DATA SHOWN
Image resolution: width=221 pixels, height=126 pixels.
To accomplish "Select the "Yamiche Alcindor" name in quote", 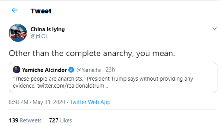I will [44, 70].
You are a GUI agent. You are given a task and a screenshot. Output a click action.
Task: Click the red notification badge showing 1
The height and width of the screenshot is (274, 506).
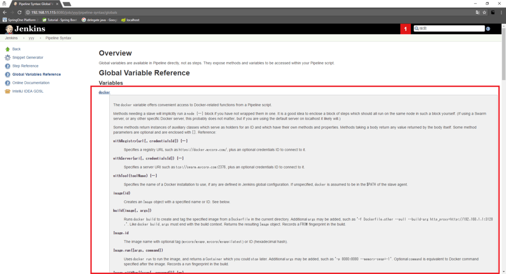pyautogui.click(x=406, y=29)
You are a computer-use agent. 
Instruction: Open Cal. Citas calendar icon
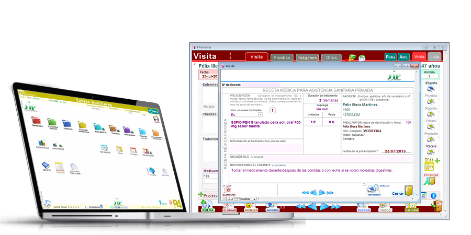click(411, 206)
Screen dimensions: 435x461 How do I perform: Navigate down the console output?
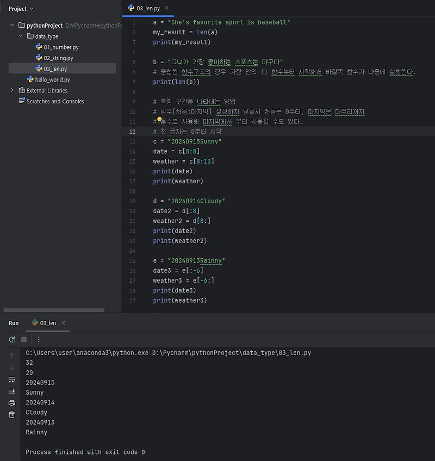click(x=11, y=369)
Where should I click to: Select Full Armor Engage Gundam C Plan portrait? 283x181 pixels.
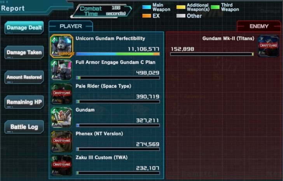[x=61, y=70]
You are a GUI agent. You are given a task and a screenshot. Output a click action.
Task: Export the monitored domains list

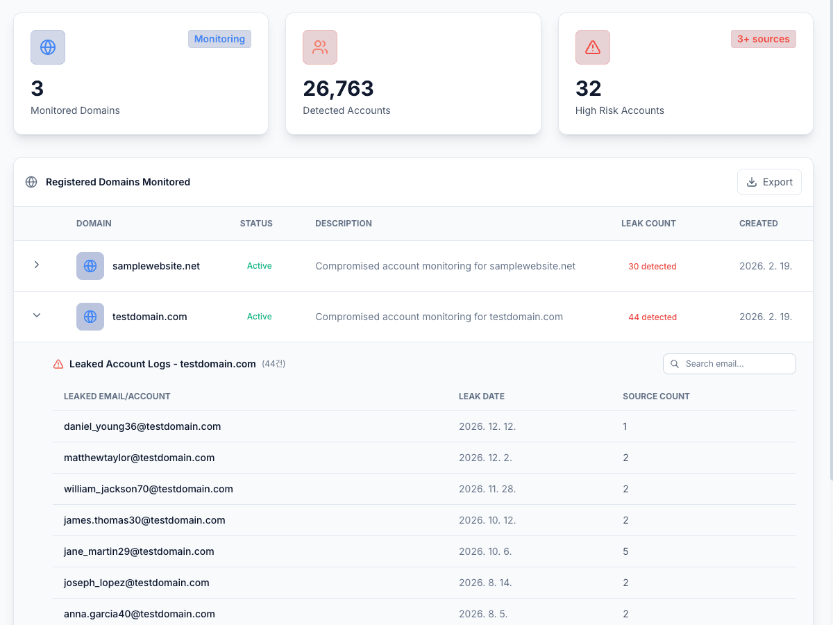pos(769,182)
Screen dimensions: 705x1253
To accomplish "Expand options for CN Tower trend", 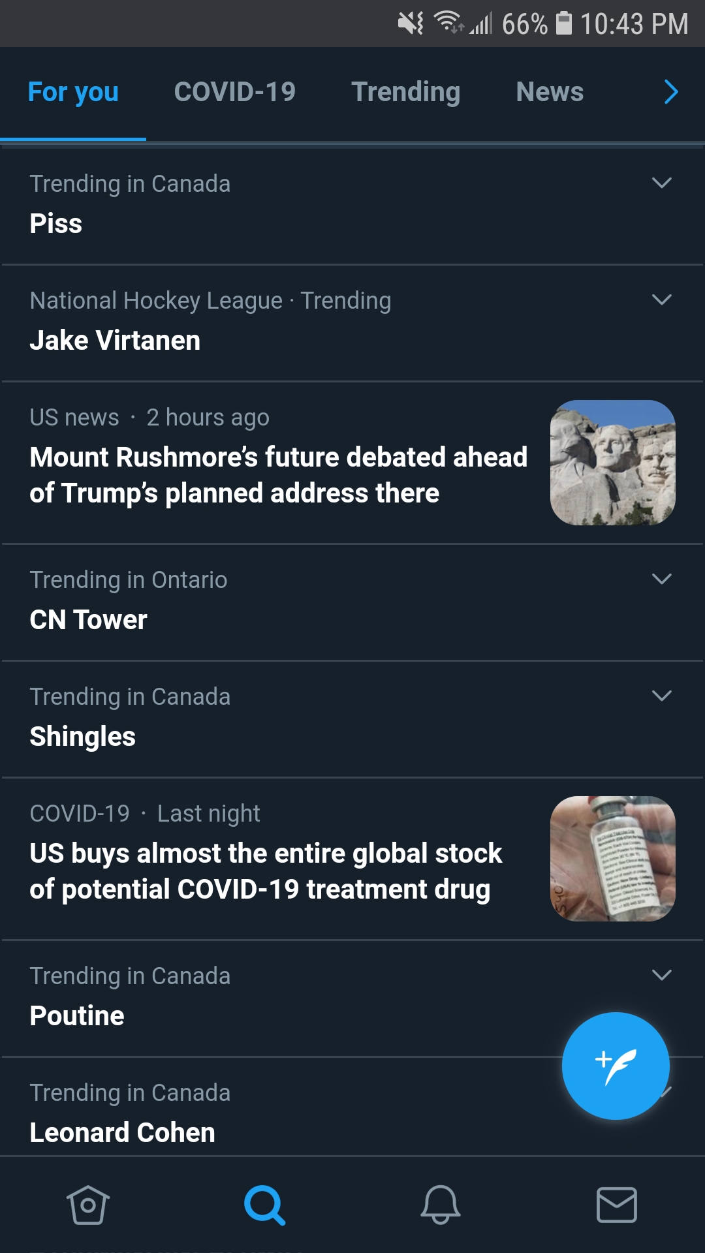I will click(662, 580).
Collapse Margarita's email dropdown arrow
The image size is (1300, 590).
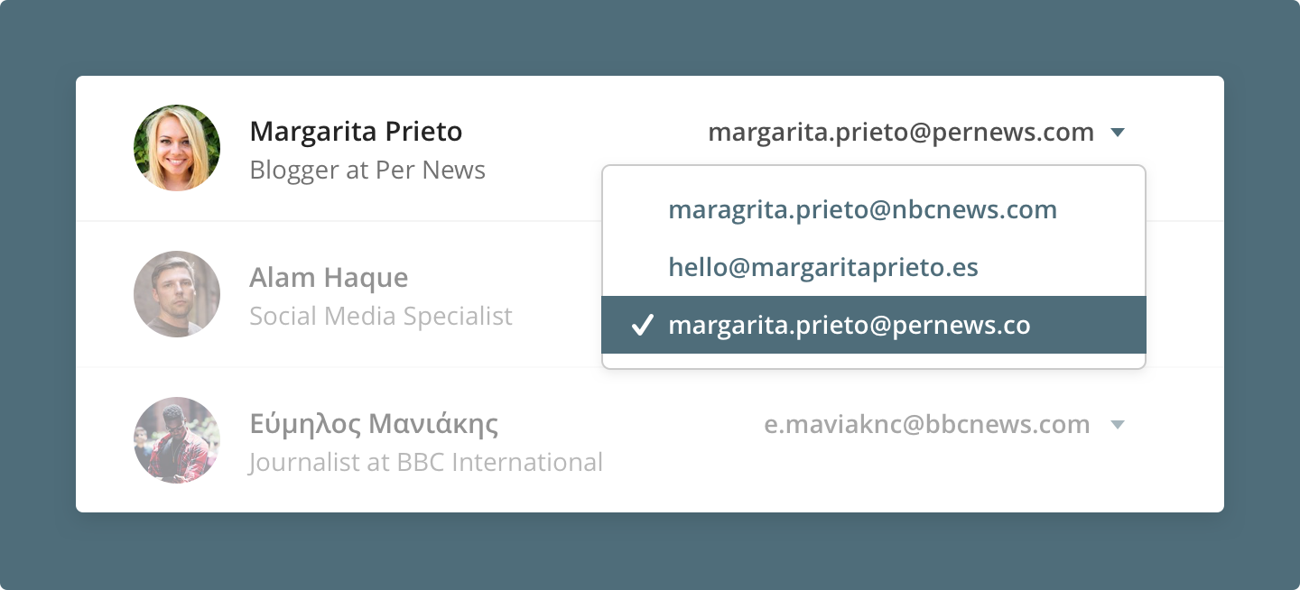(x=1118, y=134)
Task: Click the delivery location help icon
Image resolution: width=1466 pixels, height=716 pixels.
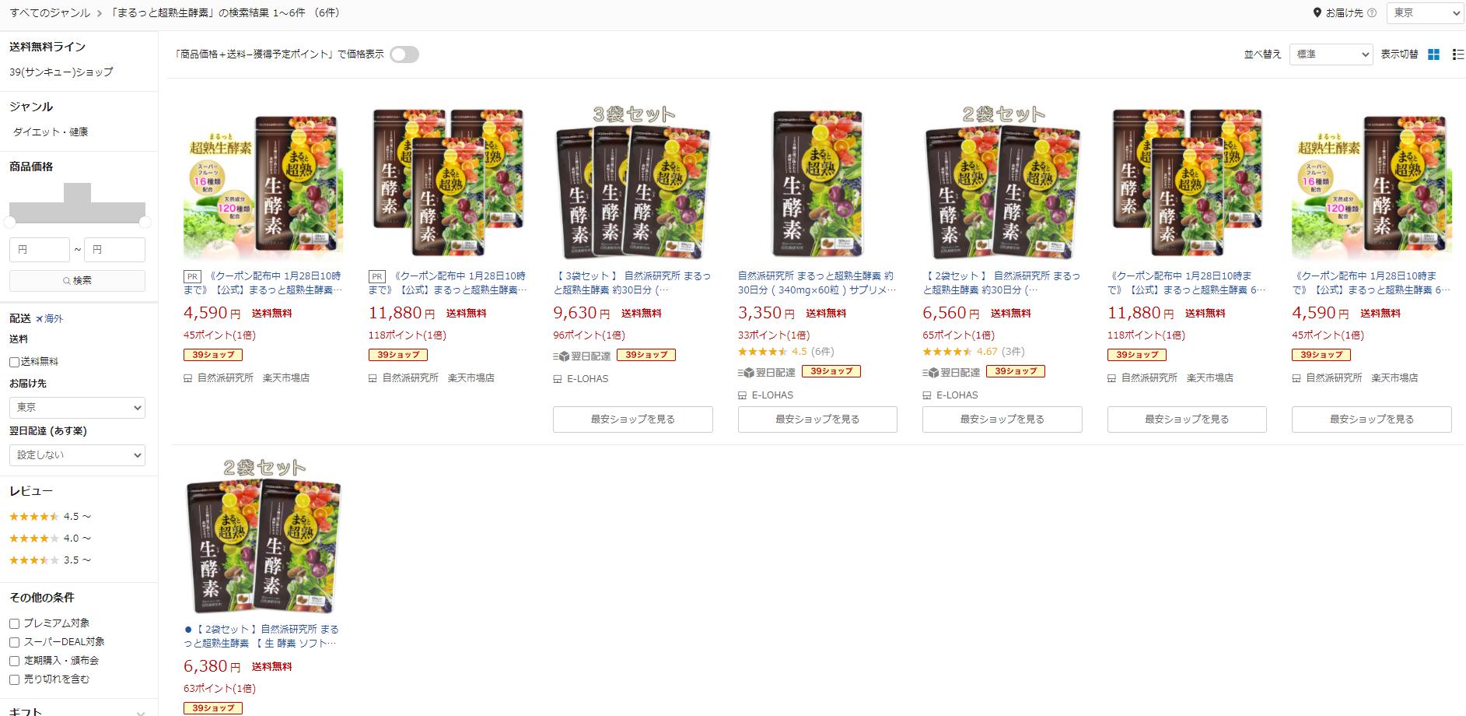Action: (x=1371, y=13)
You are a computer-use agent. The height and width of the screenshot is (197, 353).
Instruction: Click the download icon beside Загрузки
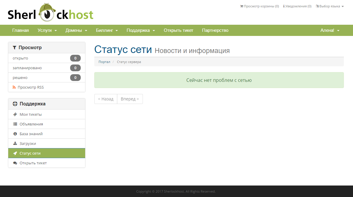15,144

GOAL OF THE EXERCISE
Pictures aside, reproduce exactly the lines from the one containing "Instruction: Click the" to the end of the listing above, both ends included.

RESPONSE TO THIS TASK
Instruction: Click the download icon beside Загрузки
15,144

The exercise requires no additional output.